The debate comes at a time when Americans, particularly in today's economic climate, are increasingly worried about losing health benefits.
It also comes as states faced with the requirement to balance their budgets and having to cover medical costs growing much faster than inflation are cutting health programs for the poor.
Some 40 states have reduced benefits under Medicaid, raised the amount that beneficiaries must pay (as deductibles or copayments), or have raised the eligibility requirements leaving increasing numbers of people without health insurance.
Healthcare advocates estimate that 2 million Americans lost their health insurance last year.
A recent government-sponsored study in California concludes that government-operated universal health care would cost less than the present system. Studies in Massachusetts also show big savings.
Oregon is known for its distinctive politics on health issues including physician-assisted suicide and a state program providing healthcare for many working-class people who don't qualify for Medicaid but can't afford private coverage.
Measure 23, or the "Oregon Comprehensive Health Care Finance Plan," as the ballot initiative is called, would be funded by progressive income and payroll taxes with a maximum of 8 percent of an individual's taxable income.

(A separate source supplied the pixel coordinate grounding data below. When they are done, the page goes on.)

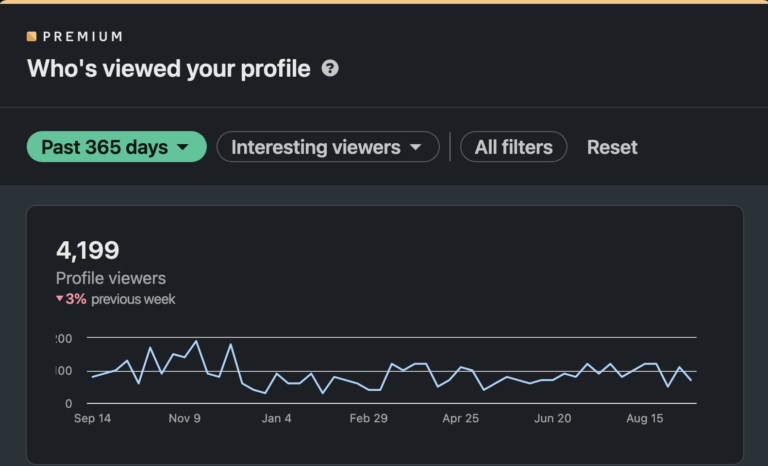
Task: Select the Feb 29 date on chart axis
Action: tap(368, 418)
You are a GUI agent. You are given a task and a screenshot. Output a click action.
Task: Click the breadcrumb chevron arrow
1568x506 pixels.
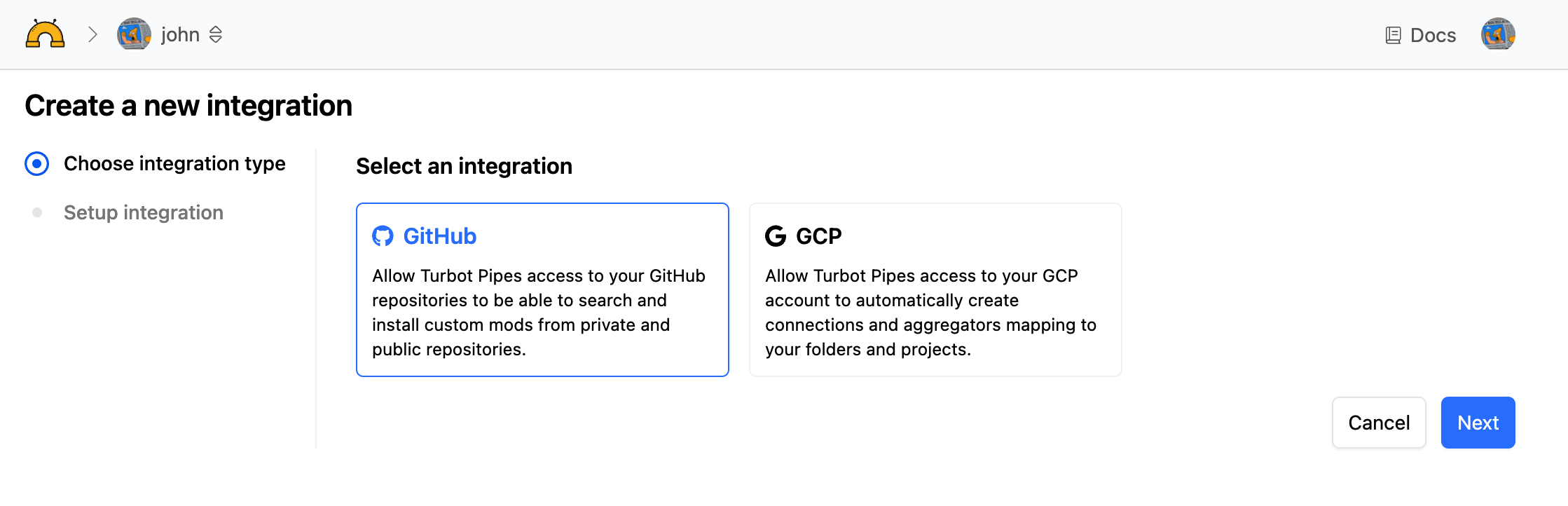[92, 34]
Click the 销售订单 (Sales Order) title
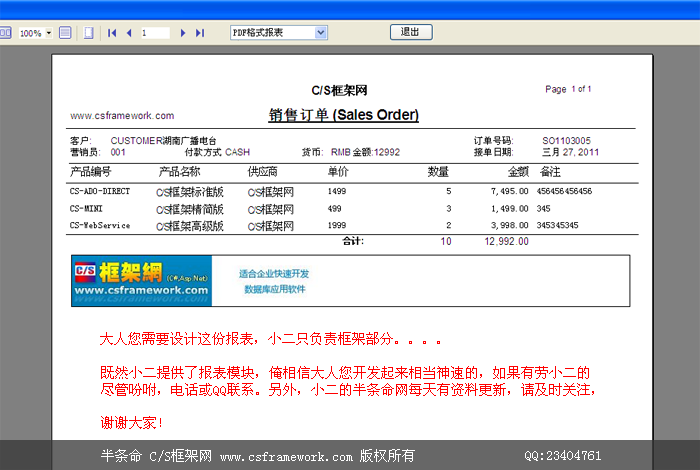The height and width of the screenshot is (470, 700). [343, 115]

Those earning no more than 150 percent of federal poverty guidelines would not have to pay the extra tax. In essence, the new fund would replace health-insurance premiums, copayments, deductibles and out-of-pocket expenses for healthcare.

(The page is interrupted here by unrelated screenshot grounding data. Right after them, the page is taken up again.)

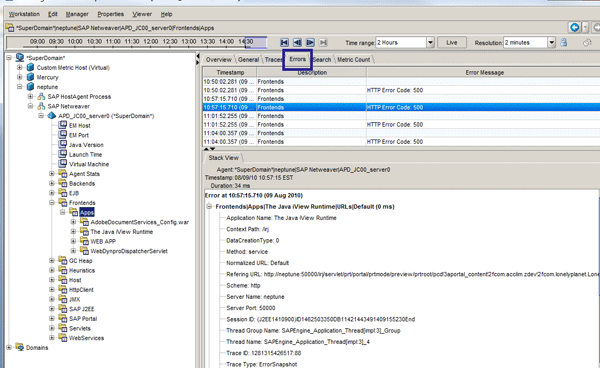Collapse the Frontends stack trace node
Image resolution: width=600 pixels, height=368 pixels.
pyautogui.click(x=209, y=207)
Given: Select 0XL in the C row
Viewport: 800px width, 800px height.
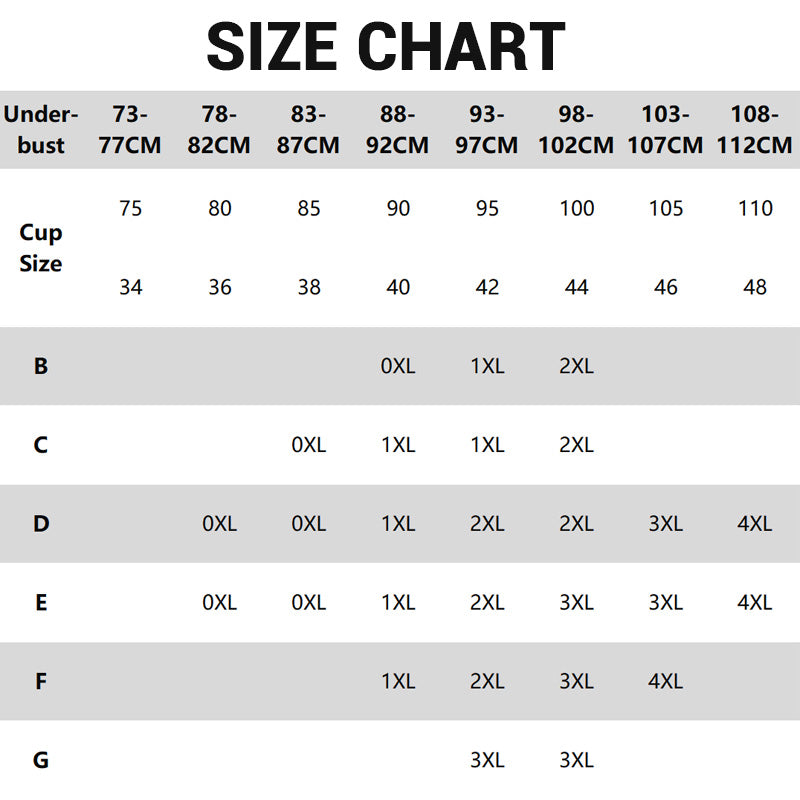Looking at the screenshot, I should tap(309, 445).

The plan would be administered by an independent, nonprofit corporation run by a 15-member board (five members appointed by the governor and two each elected from the state's five congressional districts), which would negotiate contracts with healthcare providers.
The healthcare system would include all state residents (residency likely would be determined the way it is in the state university system), and it would cover the full range of physical and mental-health services, including long-term care and alternative forms of treatment. There would be no exclusions for preexisting conditions.
All eyes will be on Oregon this fall to see if it makes what for the United States would be a revolutionary leap.
"This is a very, very ambitious initiative which, it seems to me, will draw enormous spending in opposition by the insurance industry, because if this were to be approved it would put the private insurance operators out of business," says William Lunch, professor of political science at Oregon State University in Corvallis.
"Oregon may be a relatively small, out-of-the-way place," says Dr. Lunch, "but because of the national attention it gets for its policy innovations, there are quite broad implications that go well beyond this state in this matter."